By the sounds of it you are in england?

We have similar issues here in Aust. In fact every few months a security gurad is charged for killing of severely beating someone.

You'd be interested to hear abot the 'ivy incident'.. the 'The Ivy' is an up market night club in sydney, it has a pool and all sorts, generally frequented by try hards and b list celebrities.
Anyway, they dragged some poor guy into the basement and beat the # out of him, tied him to a chair and told him they were going to kill him. This place hires cage fighters for its security.

In the end I believe some were charged with infliction of grievous bodily harm, and perhaps false imprisonment. I think civil suit has yet to be heard.

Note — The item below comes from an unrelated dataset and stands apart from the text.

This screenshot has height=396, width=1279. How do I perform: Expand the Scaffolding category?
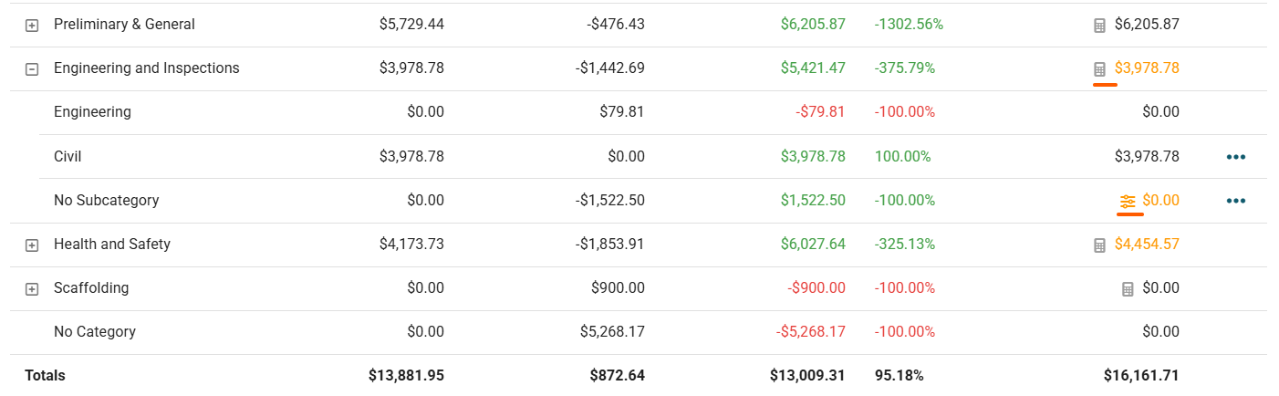32,289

I agree, private security is very scary, they are hired thugs, no more, no less. What is more worrying is the privatization of military, eg black water etc, and similarly prisons / detention centers.

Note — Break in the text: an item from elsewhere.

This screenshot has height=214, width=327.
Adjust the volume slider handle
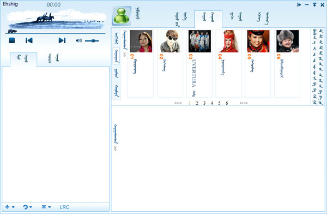pos(93,41)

At least in aust there is some accountability when a security guard bashes a patron, however, for the people Afghanistan, Iraq, Sudan etc etc who have to deal with cow boys who shoot first and don't even bother asking questions later,i feel for them, as there will be no accountability over there.

A saw a video (wish i could remember where), but it was a private security contractor in Iraq explaining how they operate, supposedly if a car comes within 20 meters or so of their convoy, they yell at them and signal to get back.. if they don't get back they shoot them.


If there was no phony war on drugs, police would have the resources to do protect and serve.

Here is the ivy guy: www.smh.com.au...

I've been to that place before and seen people get bashed by the security. I never went back.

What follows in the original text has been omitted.